One aim of the project was to find new ways to capture and represent something meaningful about an individual and their relationships through a combination of physical things and digital media (which could mean photographs, music, film clips etc). We hope to better understand the potential benefits that design and digital technologies can bring to people to offer new ways to: (i) Express a sense of who they are in the present, but also for the future; (ii) Make objects and media content that will support other people after one’s death; (iii) Enable people, who are already bereaved, to maintain lasting bonds in new ways with someone who has now died.

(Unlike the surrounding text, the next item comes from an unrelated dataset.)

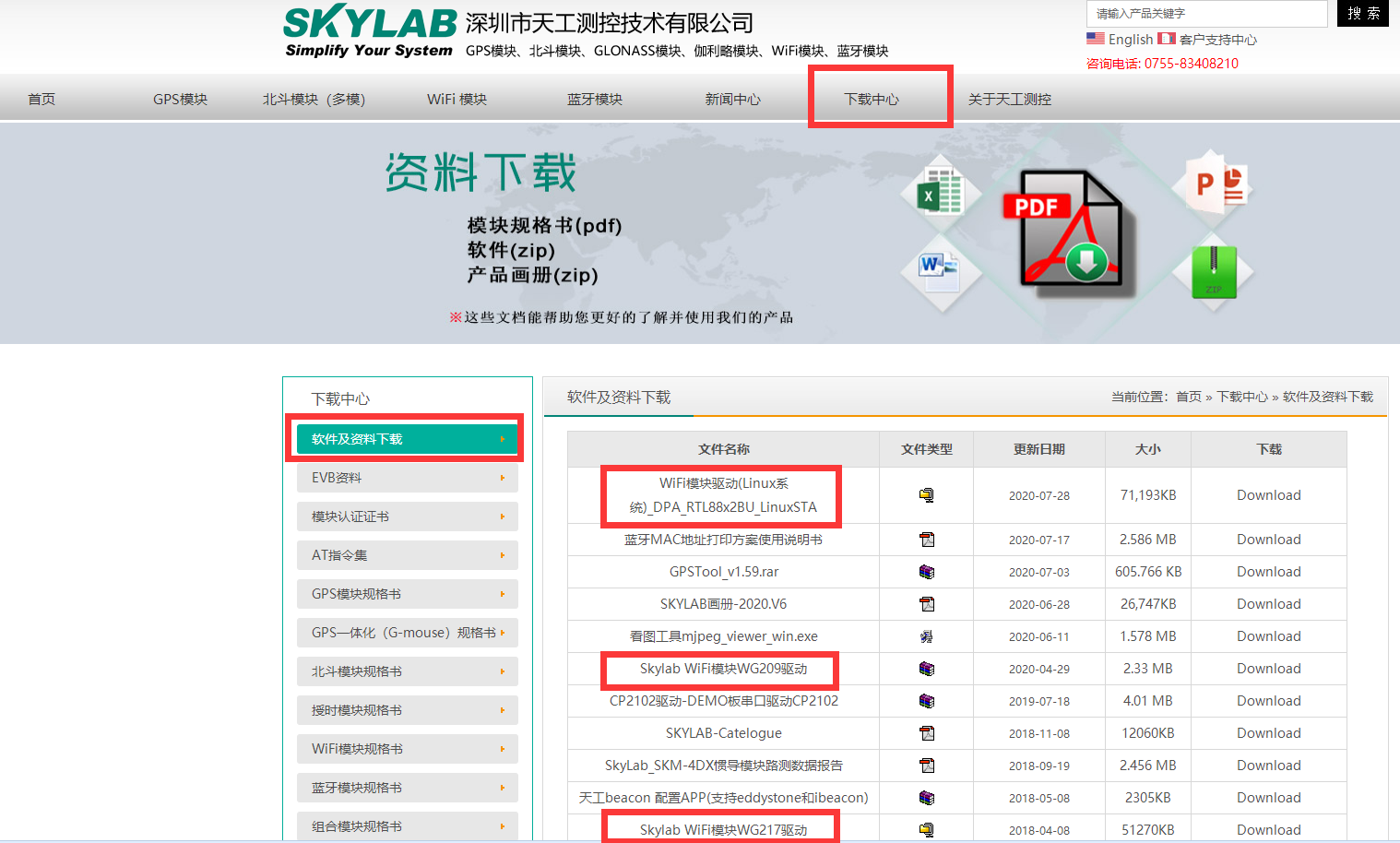Download the Skylab WiFi模块WG209驱动 file

[x=1268, y=668]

The project was called Enabling Ongoingness because the term ongoingness suggests that our relationships with each other, especially the most personally meaningful of these, do not end if someone dies. For many people there is continuity and something that lasts that can be of great comfort and inner support for people when they are bereaved. Rather than thinking of endings, we championied continued bonds between people, hoped to support these for participants and to enable people to think of things that we could all make together not only for now, but also for the future.
Anew & Ivvor
These Lockets are explorations to connect precious media from the past to the present.
Trails
A design artefact that explores concepts of ongoingness in the context of dementia. The piece explores the relationship between a granddaughter and her grandparents through capturing and curating digital media now for the future, offering ways for her to feel a sense of her grandparents in particular places.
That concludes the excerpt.